Kansas holds specific eligibility requirements in regards to who qualifies for unemployment. Those who have experienced wrongful termination will almost always meet unemployment insurance eligibility requirements and will be able to collect benefits.
Kansas Eligibility for Unemployment Requirements
Any Kansas resident who qualifies for unemployment must be unemployed due to no fault of their own. Reasons for termination that qualify for unemployment benefits include:
- Being terminated as a direct result of reduction-in-force (RIF), or being “laid off” due to downsizing at your workplace.
- Being fired for a lack of necessary skills or training needed to adequately perform the assigned tasks.
- Having to voluntarily quit your job due to an unavoidable reason such as sexual harassment, dangerous working conditions, a personal disability or illness that prevents you from performing necessary tasks, or the illegal withholding of wages.
Reasons for termination that do not qualify for receiving unemployment benefits in Kansas include:
• Willful disregard or refusal to perform the necessary assigned tasks.
• Misconduct within the workplace.
• Deliberately breaking office rules or not following the explained standard of behavior.
• Being unable to perform assigned tasks due to the use of drugs or alcohol.
• Theft (exceeding a value of $25) or intentional abuse or damage of work place property.
In some cases, the reason an applicant was terminated from work may result in the applicant receiving a reduced period of insurance benefits. For example, if an applicant is unemployed due to voluntarily leaving their job, he or she may not receive benefits for the first six weeks of unemployment. The information provided by both the applicant and the employer will ultimately determine who qualifies for unemployment.
It is important to remember that all documents and statements provided by the applicant will be checked and reviewed. Once an applicant has filed a claim for unemployment, his or her employer will be contacted and given the opportunity to testify in person or submit a written testimony in regards to the applicant’s reason for unemployment. It is the responsibility of the employer to prove that the applicant’s termination occurred due to no fault of their own.

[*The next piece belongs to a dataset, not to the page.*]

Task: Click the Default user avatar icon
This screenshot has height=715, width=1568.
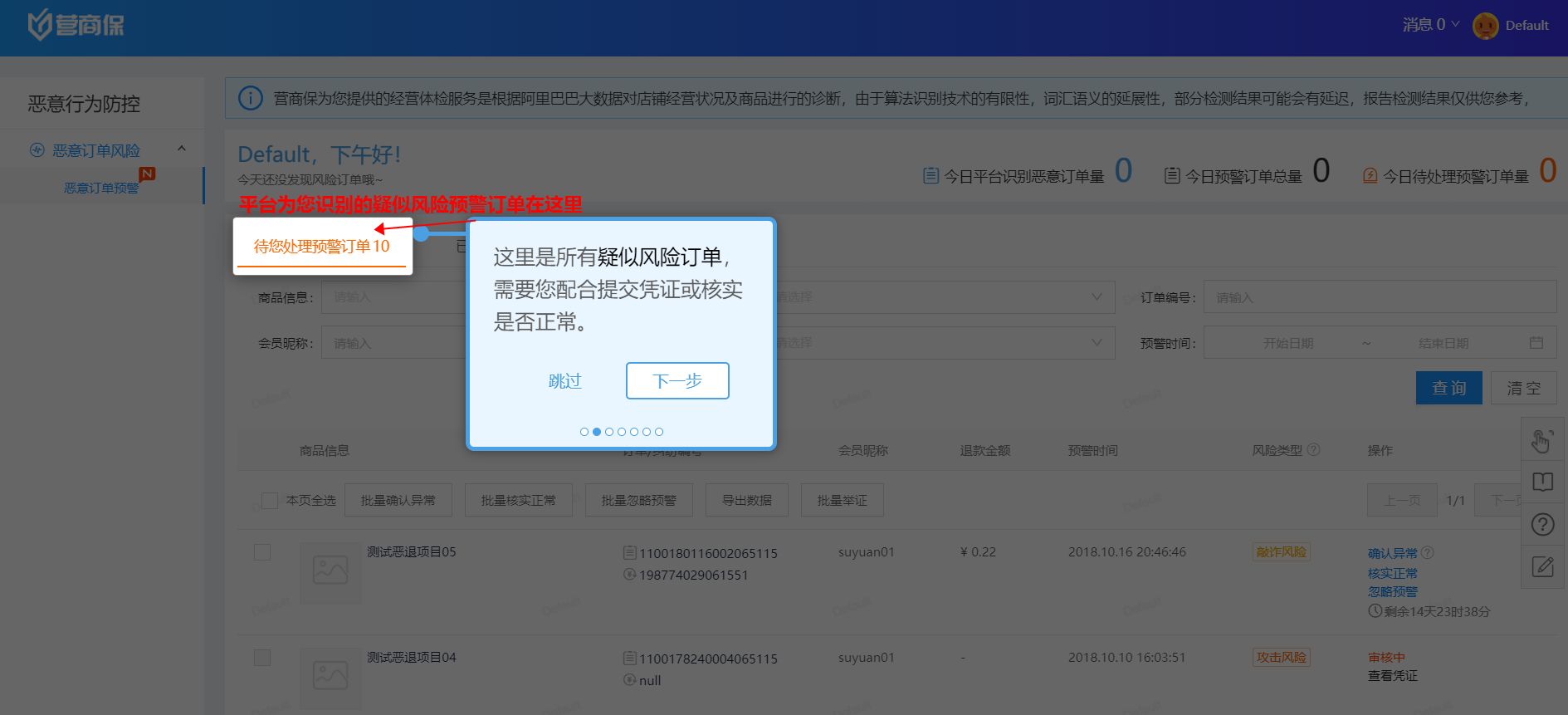Action: click(x=1485, y=26)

If the applicant experiences any changes in employment, such as taking on part-time or full-time employment during the claim process, it is important that those changes be immediately reported to the Kansas unemployment claim center. In some cases, an applicant who has found part-time employment may still be eligible for part-time benefits, however those who fail to report a change in employment status may be charged for fraud.